• _THE EXERCISE_: Render every entry below as a Markdown table with two columns, n for the row number and Line for the line itself, and omit any blank lines.

• _INFORMATION PROVIDED_:
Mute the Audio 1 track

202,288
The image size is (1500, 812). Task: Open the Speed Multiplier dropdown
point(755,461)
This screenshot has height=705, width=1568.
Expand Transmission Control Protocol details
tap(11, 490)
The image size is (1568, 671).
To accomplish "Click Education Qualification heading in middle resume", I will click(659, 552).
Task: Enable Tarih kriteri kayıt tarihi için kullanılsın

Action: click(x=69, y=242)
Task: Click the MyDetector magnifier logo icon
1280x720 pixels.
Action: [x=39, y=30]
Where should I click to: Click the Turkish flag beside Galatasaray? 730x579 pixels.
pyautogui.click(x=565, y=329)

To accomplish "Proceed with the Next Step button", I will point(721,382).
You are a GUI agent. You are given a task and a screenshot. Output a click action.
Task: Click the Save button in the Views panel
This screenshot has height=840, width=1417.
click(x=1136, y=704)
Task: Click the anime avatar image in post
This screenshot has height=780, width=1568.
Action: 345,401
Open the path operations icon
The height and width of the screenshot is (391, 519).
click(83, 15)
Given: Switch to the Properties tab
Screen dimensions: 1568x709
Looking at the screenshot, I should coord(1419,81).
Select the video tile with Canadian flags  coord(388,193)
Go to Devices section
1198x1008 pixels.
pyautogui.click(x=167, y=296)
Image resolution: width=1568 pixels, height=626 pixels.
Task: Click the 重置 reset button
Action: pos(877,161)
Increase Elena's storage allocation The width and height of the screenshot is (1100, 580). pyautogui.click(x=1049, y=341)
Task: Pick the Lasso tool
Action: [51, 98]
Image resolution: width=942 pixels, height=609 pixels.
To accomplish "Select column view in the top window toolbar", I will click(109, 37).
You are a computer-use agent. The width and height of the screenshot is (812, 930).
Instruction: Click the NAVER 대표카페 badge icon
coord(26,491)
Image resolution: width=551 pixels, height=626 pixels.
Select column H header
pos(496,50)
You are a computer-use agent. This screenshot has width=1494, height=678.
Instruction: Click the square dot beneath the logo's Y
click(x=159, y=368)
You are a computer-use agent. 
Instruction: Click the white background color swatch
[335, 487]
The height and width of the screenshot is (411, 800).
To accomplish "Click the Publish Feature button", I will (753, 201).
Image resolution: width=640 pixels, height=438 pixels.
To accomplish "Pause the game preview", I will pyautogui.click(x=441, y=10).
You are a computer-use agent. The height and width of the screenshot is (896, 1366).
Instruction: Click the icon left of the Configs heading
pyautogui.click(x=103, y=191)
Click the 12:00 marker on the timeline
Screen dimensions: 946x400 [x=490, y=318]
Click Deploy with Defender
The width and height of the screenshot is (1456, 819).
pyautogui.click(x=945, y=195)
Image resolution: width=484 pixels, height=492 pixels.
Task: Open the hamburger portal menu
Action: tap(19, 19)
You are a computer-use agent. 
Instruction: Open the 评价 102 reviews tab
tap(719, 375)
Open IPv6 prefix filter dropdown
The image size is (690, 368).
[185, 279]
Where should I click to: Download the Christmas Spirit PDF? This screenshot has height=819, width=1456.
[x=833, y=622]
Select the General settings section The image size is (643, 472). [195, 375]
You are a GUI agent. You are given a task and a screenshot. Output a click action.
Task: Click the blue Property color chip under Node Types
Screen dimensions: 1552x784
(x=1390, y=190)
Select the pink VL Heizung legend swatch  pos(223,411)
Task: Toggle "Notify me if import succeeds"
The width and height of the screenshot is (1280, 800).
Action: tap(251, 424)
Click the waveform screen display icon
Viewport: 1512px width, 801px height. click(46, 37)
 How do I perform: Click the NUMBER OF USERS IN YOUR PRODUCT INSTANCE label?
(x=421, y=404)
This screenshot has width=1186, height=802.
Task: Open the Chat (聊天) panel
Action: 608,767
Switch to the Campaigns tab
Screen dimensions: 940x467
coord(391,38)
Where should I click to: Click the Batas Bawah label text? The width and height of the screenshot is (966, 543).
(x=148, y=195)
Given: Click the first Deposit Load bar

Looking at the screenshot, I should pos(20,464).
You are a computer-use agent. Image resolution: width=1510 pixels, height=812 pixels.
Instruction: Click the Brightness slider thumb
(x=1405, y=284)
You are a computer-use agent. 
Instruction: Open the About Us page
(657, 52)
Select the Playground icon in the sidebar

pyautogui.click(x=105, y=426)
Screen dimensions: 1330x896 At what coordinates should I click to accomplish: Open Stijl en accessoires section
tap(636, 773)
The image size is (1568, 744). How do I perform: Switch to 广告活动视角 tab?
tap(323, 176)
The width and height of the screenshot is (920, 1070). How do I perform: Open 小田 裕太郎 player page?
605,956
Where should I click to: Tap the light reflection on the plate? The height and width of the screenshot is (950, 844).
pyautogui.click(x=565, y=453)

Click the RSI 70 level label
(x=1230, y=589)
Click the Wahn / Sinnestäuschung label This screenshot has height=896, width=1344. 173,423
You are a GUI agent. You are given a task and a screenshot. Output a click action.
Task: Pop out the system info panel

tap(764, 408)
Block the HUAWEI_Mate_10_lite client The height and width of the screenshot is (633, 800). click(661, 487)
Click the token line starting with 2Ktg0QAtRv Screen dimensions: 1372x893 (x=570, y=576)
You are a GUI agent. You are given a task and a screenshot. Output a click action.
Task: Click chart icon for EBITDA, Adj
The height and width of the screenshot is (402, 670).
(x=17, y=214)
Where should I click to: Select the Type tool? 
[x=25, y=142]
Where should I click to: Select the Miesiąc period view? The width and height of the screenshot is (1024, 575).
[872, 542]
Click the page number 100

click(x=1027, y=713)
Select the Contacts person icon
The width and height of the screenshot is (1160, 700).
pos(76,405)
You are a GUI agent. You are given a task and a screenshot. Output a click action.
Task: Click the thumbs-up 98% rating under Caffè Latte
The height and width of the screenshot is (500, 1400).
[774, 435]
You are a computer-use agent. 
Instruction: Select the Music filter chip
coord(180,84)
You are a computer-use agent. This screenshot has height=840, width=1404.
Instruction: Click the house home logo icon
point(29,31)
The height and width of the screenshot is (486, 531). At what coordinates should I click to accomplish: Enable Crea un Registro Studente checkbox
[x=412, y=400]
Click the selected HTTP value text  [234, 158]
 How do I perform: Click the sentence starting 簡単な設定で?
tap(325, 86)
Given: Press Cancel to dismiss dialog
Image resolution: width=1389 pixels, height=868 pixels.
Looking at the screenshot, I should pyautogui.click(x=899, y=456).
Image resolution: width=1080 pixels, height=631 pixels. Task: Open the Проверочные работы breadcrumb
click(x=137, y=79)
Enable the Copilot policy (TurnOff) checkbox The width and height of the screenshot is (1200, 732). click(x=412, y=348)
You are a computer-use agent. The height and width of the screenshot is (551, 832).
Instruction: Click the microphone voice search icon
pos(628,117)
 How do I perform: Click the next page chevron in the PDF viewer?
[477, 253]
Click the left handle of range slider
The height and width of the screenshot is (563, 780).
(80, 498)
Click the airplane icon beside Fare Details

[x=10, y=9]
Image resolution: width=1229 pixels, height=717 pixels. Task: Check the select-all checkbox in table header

• _OUTPUT BELOW_:
| n | Line |
|---|---|
| 1 | Mute the Audio 1 track |
| 2 | 202,288 |
| 3 | The image size is (1500, 812). Task: Open the Speed Multiplier dropdown |
| 4 | point(755,461) |
| 5 | This screenshot has height=705, width=1568. |
| 6 | Expand Transmission Control Protocol details |
| 7 | tap(11, 490) |
| 8 | The image size is (1568, 671). |
| 9 | To accomplish "Click Education Qualification heading in middle resume", I will click(659, 552). |
| 10 | Task: Enable Tarih kriteri kayıt tarihi için kullanılsın |
| 11 | Action: click(x=69, y=242) |
| 12 | Task: Click the MyDetector magnifier logo icon |
| 13 | 1280x720 pixels. |
| 14 | Action: [x=39, y=30] |
| 15 | Where should I click to: Click the Turkish flag beside Galatasaray? 730x579 pixels. |
| 16 | pyautogui.click(x=565, y=329) |
| 17 | To accomplish "Proceed with the Next Step button", I will point(721,382). |
| 18 | You are a GUI agent. You are given a task and a screenshot. Output a click action. |
| 19 | Task: Click the Save button in the Views panel |
| 20 | This screenshot has height=840, width=1417. |
| 21 | click(x=1136, y=704) |
| 22 | Task: Click the anime avatar image in post |
| 23 | This screenshot has height=780, width=1568. |
| 24 | Action: 345,401 |
| 25 | Open the path operations icon |
| 26 | The height and width of the screenshot is (391, 519). |
| 27 | click(83, 15) |
| 28 | Given: Switch to the Properties tab |
| 29 | Screen dimensions: 1568x709 |
| 30 | Looking at the screenshot, I should coord(1419,81). |
| 31 | Select the video tile with Canadian flags  coord(388,193) |
| 32 | Go to Devices section |
| 33 | 1198x1008 pixels. |
| 34 | pyautogui.click(x=167, y=296) |
| 35 | Image resolution: width=1568 pixels, height=626 pixels. |
| 36 | Task: Click the 重置 reset button |
| 37 | Action: pos(877,161) |
| 38 | Increase Elena's storage allocation The width and height of the screenshot is (1100, 580). pyautogui.click(x=1049, y=341) |
| 39 | Task: Pick the Lasso tool |
| 40 | Action: [51, 98] |
| 41 | Image resolution: width=942 pixels, height=609 pixels. |
| 42 | To accomplish "Select column view in the top window toolbar", I will click(109, 37). |
| 43 | You are a computer-use agent. The width and height of the screenshot is (812, 930). |
| 44 | Instruction: Click the NAVER 대표카페 badge icon |
| 45 | coord(26,491) |
| 46 | Image resolution: width=551 pixels, height=626 pixels. |
| 47 | Select column H header |
| 48 | pos(496,50) |
| 49 | You are a computer-use agent. This screenshot has width=1494, height=678. |
| 50 | Instruction: Click the square dot beneath the logo's Y |
| 51 | click(x=159, y=368) |
| 52 | You are a computer-use agent.  |
| 53 | Instruction: Click the white background color swatch |
| 54 | [335, 487] |
| 55 | The height and width of the screenshot is (411, 800). |
| 56 | To accomplish "Click the Publish Feature button", I will (753, 201). |
| 57 | Image resolution: width=640 pixels, height=438 pixels. |
| 58 | To accomplish "Pause the game preview", I will pyautogui.click(x=441, y=10). |
| 59 | You are a computer-use agent. The height and width of the screenshot is (896, 1366). |
| 60 | Instruction: Click the icon left of the Configs heading |
| 61 | pyautogui.click(x=103, y=191) |
| 62 | Click the 12:00 marker on the timeline |
| 63 | Screen dimensions: 946x400 [x=490, y=318] |
| 64 | Click Deploy with Defender |
| 65 | The width and height of the screenshot is (1456, 819). |
| 66 | pyautogui.click(x=945, y=195) |
| 67 | Image resolution: width=484 pixels, height=492 pixels. |
| 68 | Task: Open the hamburger portal menu |
| 69 | Action: tap(19, 19) |
| 70 | You are a computer-use agent.  |
| 71 | Instruction: Open the 评价 102 reviews tab |
| 72 | tap(719, 375) |
| 73 | Open IPv6 prefix filter dropdown |
| 74 | The image size is (690, 368). |
| 75 | [185, 279] |
| 76 | Where should I click to: Download the Christmas Spirit PDF? This screenshot has height=819, width=1456. |
| 77 | [x=833, y=622] |
| 78 | Select the General settings section The image size is (643, 472). [195, 375] |
| 79 | You are a GUI agent. You are given a task and a screenshot. Output a click action. |
| 80 | Task: Click the blue Property color chip under Node Types |
| 81 | Screen dimensions: 1552x784 |
| 82 | (x=1390, y=190) |
| 83 | Select the pink VL Heizung legend swatch  pos(223,411) |
| 84 | Task: Toggle "Notify me if import succeeds" |
| 85 | The width and height of the screenshot is (1280, 800). |
| 86 | Action: tap(251, 424) |
| 87 | Click the waveform screen display icon |
| 88 | Viewport: 1512px width, 801px height. click(46, 37) |
| 89 |  How do I perform: Click the NUMBER OF USERS IN YOUR PRODUCT INSTANCE label? |
| 90 | (x=421, y=404) |
| 91 | This screenshot has width=1186, height=802. |
| 92 | Task: Open the Chat (聊天) panel |
| 93 | Action: 608,767 |
| 94 | Switch to the Campaigns tab |
| 95 | Screen dimensions: 940x467 |
| 96 | coord(391,38) |
| 97 | Where should I click to: Click the Batas Bawah label text? The width and height of the screenshot is (966, 543). |
| 98 | (x=148, y=195) |
| 99 | Given: Click the first Deposit Load bar |
| 100 | Looking at the screenshot, I should pos(20,464). |
| 101 | You are a computer-use agent. Image resolution: width=1510 pixels, height=812 pixels. |
| 102 | Instruction: Click the Brightness slider thumb |
| 103 | (x=1405, y=284) |
| 104 | You are a computer-use agent.  |
| 105 | Instruction: Open the About Us page |
| 106 | (657, 52) |
| 107 | Select the Playground icon in the sidebar |
| 108 | pyautogui.click(x=105, y=426) |
| 109 | Screen dimensions: 1330x896 At what coordinates should I click to accomplish: Open Stijl en accessoires section |
| 110 | tap(636, 773) |
| 111 | The image size is (1568, 744). How do I perform: Switch to 广告活动视角 tab? |
| 112 | tap(323, 176) |
| 113 | The width and height of the screenshot is (920, 1070). How do I perform: Open 小田 裕太郎 player page? |
| 114 | 605,956 |
| 115 | Where should I click to: Tap the light reflection on the plate? The height and width of the screenshot is (950, 844). |
| 116 | pyautogui.click(x=565, y=453) |
| 117 | Click the RSI 70 level label |
| 118 | (x=1230, y=589) |
| 119 | Click the Wahn / Sinnestäuschung label This screenshot has height=896, width=1344. 173,423 |
| 120 | You are a GUI agent. You are given a task and a screenshot. Output a click action. |
| 121 | Task: Pop out the system info panel |
| 122 | tap(764, 408) |
| 123 | Block the HUAWEI_Mate_10_lite client The height and width of the screenshot is (633, 800). click(661, 487) |
| 124 | Click the token line starting with 2Ktg0QAtRv Screen dimensions: 1372x893 (x=570, y=576) |
| 125 | You are a GUI agent. You are given a task and a screenshot. Output a click action. |
| 126 | Task: Click chart icon for EBITDA, Adj |
| 127 | The height and width of the screenshot is (402, 670). |
| 128 | (x=17, y=214) |
| 129 | Where should I click to: Select the Type tool?  |
| 130 | [x=25, y=142] |
| 131 | Where should I click to: Select the Miesiąc period view? The width and height of the screenshot is (1024, 575). |
| 132 | [872, 542] |
| 133 | Click the page number 100 |
| 134 | click(x=1027, y=713) |
| 135 | Select the Contacts person icon |
| 136 | The width and height of the screenshot is (1160, 700). |
| 137 | pos(76,405) |
| 138 | You are a GUI agent. You are given a task and a screenshot. Output a click action. |
| 139 | Task: Click the thumbs-up 98% rating under Caffè Latte |
| 140 | The height and width of the screenshot is (500, 1400). |
| 141 | [774, 435] |
| 142 | You are a computer-use agent.  |
| 143 | Instruction: Select the Music filter chip |
| 144 | coord(180,84) |
| 145 | You are a computer-use agent. This screenshot has height=840, width=1404. |
| 146 | Instruction: Click the house home logo icon |
| 147 | point(29,31) |
| 148 | The height and width of the screenshot is (486, 531). At what coordinates should I click to accomplish: Enable Crea un Registro Studente checkbox |
| 149 | [x=412, y=400] |
| 150 | Click the selected HTTP value text  [234, 158] |
| 151 |  How do I perform: Click the sentence starting 簡単な設定で? |
| 152 | tap(325, 86) |
| 153 | Given: Press Cancel to dismiss dialog |
| 154 | Image resolution: width=1389 pixels, height=868 pixels. |
| 155 | Looking at the screenshot, I should pyautogui.click(x=899, y=456). |
| 156 | Image resolution: width=1080 pixels, height=631 pixels. Task: Open the Проверочные работы breadcrumb |
| 157 | click(x=137, y=79) |
| 158 | Enable the Copilot policy (TurnOff) checkbox The width and height of the screenshot is (1200, 732). click(x=412, y=348) |
| 159 | You are a computer-use agent. The height and width of the screenshot is (551, 832). |
| 160 | Instruction: Click the microphone voice search icon |
| 161 | pos(628,117) |
| 162 |  How do I perform: Click the next page chevron in the PDF viewer? |
| 163 | [477, 253] |
| 164 | Click the left handle of range slider |
| 165 | The height and width of the screenshot is (563, 780). |
| 166 | (80, 498) |
| 167 | Click the airplane icon beside Fare Details |
| 168 | [x=10, y=9] |
| 169 | Image resolution: width=1229 pixels, height=717 pixels. Task: Check the select-all checkbox in table header |